Os títulos das músicas já indicam os sugestivos temas abordados: “Relaxa e Goza”, “Bloco da Putaria”, “Gemido 2.0”, “de 4”, “Bandido Mau”, e “Trafica Xereca”. Mas são as letras que trazem o teor libidinoso de forma escancarada, sem nenhum constragimento no uso de palavras e expressões explícitas. Versos como “Passa, passa essa xereca”, “Reaxa que eu vou sentar/ Bota bota quando eu pedir/ Calma calma vai devagar/ Mas tira quando eu mandar”, “Levanta essa bundona, Fica de quatrão e toma toma toma”, “Relaxa com a tcheca em cima da vara”, “De quatro, bota tudo, vai caralho, empurra tudo/ Joga xereca pro malvadão”.

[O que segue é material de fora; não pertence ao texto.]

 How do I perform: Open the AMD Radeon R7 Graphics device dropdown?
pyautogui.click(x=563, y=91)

Ou ainda, “Fica de quatro, amor/ Puxa o cabelo dela/ Toma sua piranha/ Toma sua cadela/ Dá tapa na bunda dela”, “Nunca aceite homem duro/ No cacete duro”, “Vou te machucar de frente/ Te machucar de costas/ Fazer daquele jeito que você gosta/ Senta na bola com pelo”, “Vou cavucar sua buceta do jeitinho que você gosta/ Tu vai gemer de tesão na minha piroca”, “Eu amo essa filha da puta, essa filha da puta me ama/ Que porra nenhuma, meu pau que te ama”.

Viral é um recorte

Playlists como essa não dizem tudo sobre o que as pessoas ouvem. É um recorte de um período em Salvador de uma plataforma específica, que é a mais utilizada, mas que também é mais focada em um público consumidor jovem. Não inclui outras formas de audição de música, desde os mais tradicionais, como rádio, até outras plataformas populares, como YouTube, Deezer, entre outras.

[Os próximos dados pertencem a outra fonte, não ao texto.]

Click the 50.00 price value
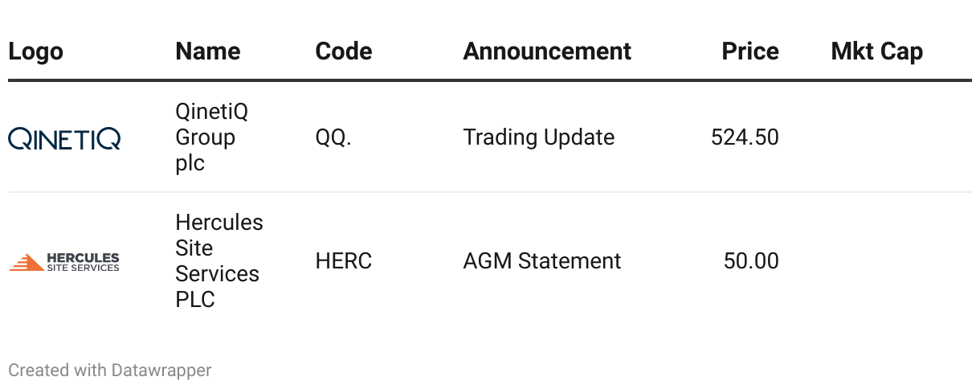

Essa playlist viral se caracteriza também não apenas pelas músicas mais ouvidas. O Spotify contabiliza a partir dos compartilhamentos da música nas redes, quais tiveram links postados no stories ou feed do Instagram, no Twitter ou no Facebook, por exemplo. 

Um recorte específico que, se não dá a noção exata do que a população de Salvador está ouvindo neste momento, faz um resumo atual do que trafega nas redes, principal espaço de  consumo de música na atualidade. Oferece também um retrato de como o soteropolitano consome sua própria cultura, já que a maior parte dos artistas listados são de Salvador e região Metropolitana. Muitos podem questionar a qualidade e a diversidade, mas isso é outro papo.